Marietta, déjame pensar, respondía al fin, cuando simplemente no podía soportar las trivialidades femeninas, en vez de sensatos discursos. Ella entonces prorrumpía en una risa sarcástica, un poco teatral: "Il fait beau dire à celui qui vient de loin..."... Y sí, venimos de lejos, ¿y cómo iba a confesar que la ruina de nuestra casa y el futuro de nuestros hijos me dejaba indiferente?
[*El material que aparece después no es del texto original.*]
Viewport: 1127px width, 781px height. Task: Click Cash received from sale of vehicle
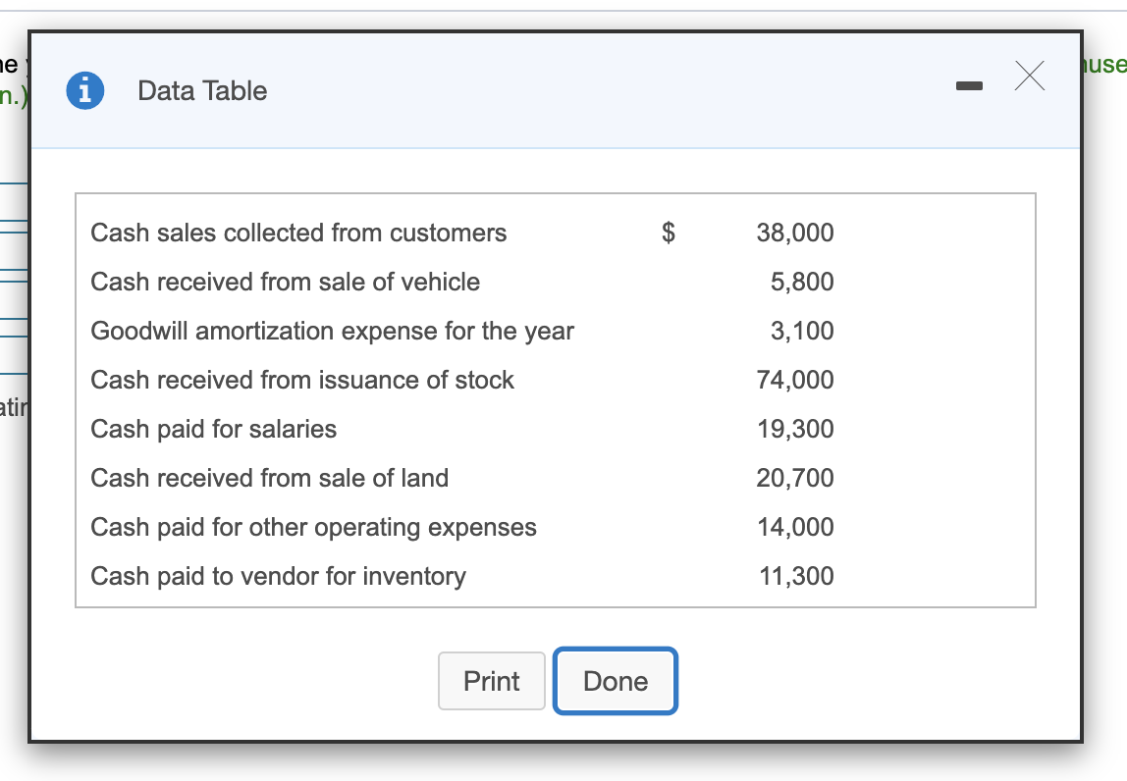285,282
Mejor guardar silencio y esperar que, de un modo u otro, se calmase.
Sin embargo, en medio de este silencio, las palabras bullían en mi mente, demasiadas palabras reverberaban desde mundos perdidos, interrumpidas por el razonamiento: ahora inútiles como la visita del médico que hace que mi cabeza se tambalee e intenta explicar todo a través de del hecho-bello descubrimiento- de que soy viejo. Absurdo. No comprende que la vejez me impulsa a hablar y hablar y que toda mi innata terquedad apenas basta para frenarme y mantenerme en una dignidad silenciosa en la que siempre hallo mi refugio."

Anna Banti
Nosotros creíamos


"No llores. En el silencio que espera cada uno de mis sollozos esta voz conjura la imagen de una joven mujer que ha estado corriendo cuesta arriba y que desea entregar un mensaje urgente tan rápido como sea posible. Yo no alzo mi cabeza. No llores: lo repentino de estas dos sílabas rebota ahora como una piedra de granizo, un presagio, en el calor del estío, del alto y gélido cielo. Yo no alzo mi cabeza; no hay nadie a mi lado.
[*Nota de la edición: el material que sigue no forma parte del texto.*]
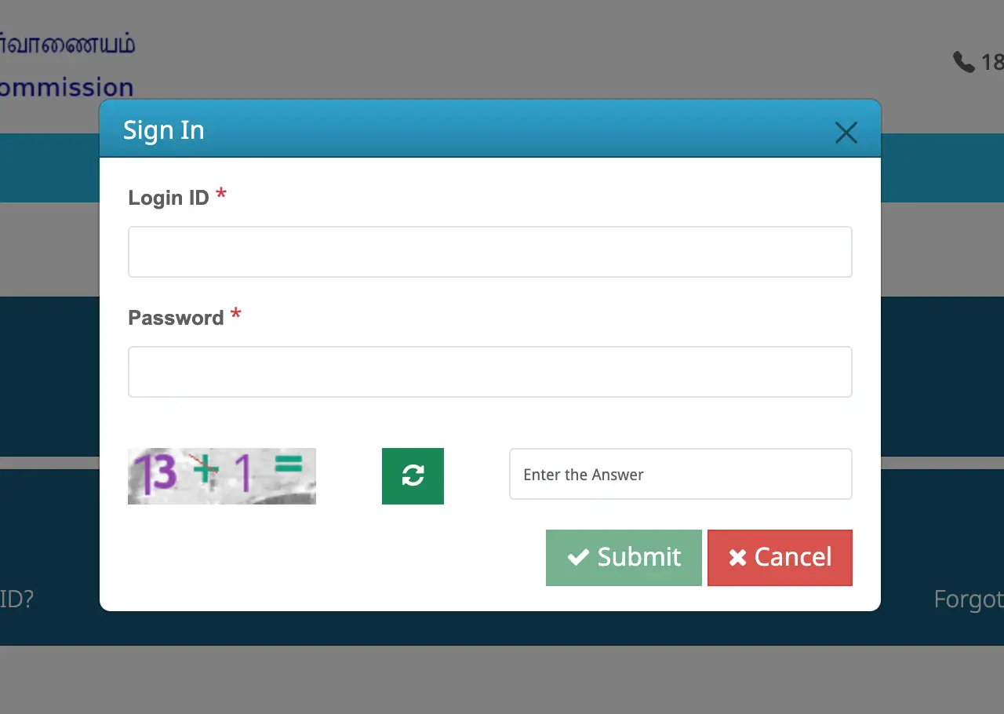Open the Forgot link behind the dialog
Image resolution: width=1004 pixels, height=714 pixels.
[969, 599]
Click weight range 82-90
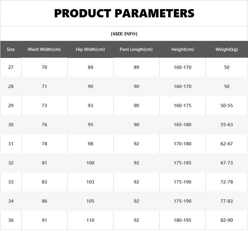Screen dimensions: 248x230 226,220
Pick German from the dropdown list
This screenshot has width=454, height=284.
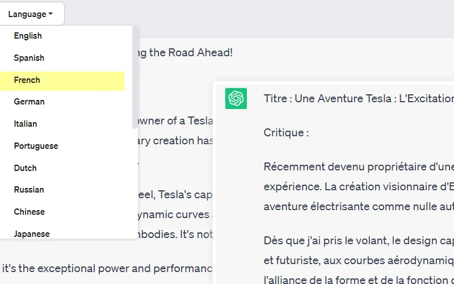pyautogui.click(x=29, y=102)
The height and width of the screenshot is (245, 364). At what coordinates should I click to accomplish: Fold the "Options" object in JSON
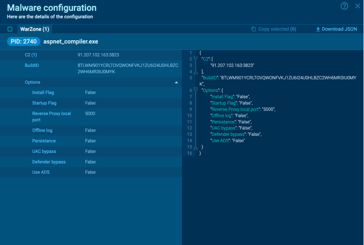click(196, 90)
Pocas cosas tienen sentido para mí en este blanco y atribulado amanecer de este día de agosto, mientras permanezco sentada sobre la grava del camino de los jardines del Boboli, llevando, como en un sueño, únicamente un vestido de noche. De cintura para arriba soy atormentada por sollozos. No puedo evitarlo, honestamente, y mantengo mi cabeza inclinada contra mis rodillas. Debajo de mí, en medio de las piedras, siento mis desnudos pies grises; sobre mí, como las olas sobre alguien que se está ahogando, se abaten sonidos amortiguados de gente que sube y baja la cuesta que yo acabo de descender, gente que no tiene tiempo para una mujer presa de las lágrimas. Personas que a las cuatro de la mañana están empujando hacia adelante como ovejas temerosas de contemplar la ciudad en ruinas, de contemplar la terrorífica realidad de esta noche durante la cual las minas alemanas sacuden una después de otra la corteza terrestre. Sin ser conscientes de ello, lloro por lo que cada uno de ellos va a ver desde el Fuerte de Belvedere y mis sollozos no cesan, se desbordan, sin sentido, revelándose como flashes, como irracionales motas en mis ojos, el puente de la Santa Trinidad, las torres doradas, una pequeña taza de flores que usaba para beber cuando era una niña. Y una vez más, me detengo por un instante en mi desordenado balance de los acontecimientos que sin embargo tendré que afrontar. Brevemente me conmociona el sonido de las palabras, no llores, como una ola que retrocede. Finalmente alzo mi cabeza, pero sólo alcanzo el recuerdo cuando presto atención. Dejo de llorar, sorprendida al darme cuenta de la pérdida más grave."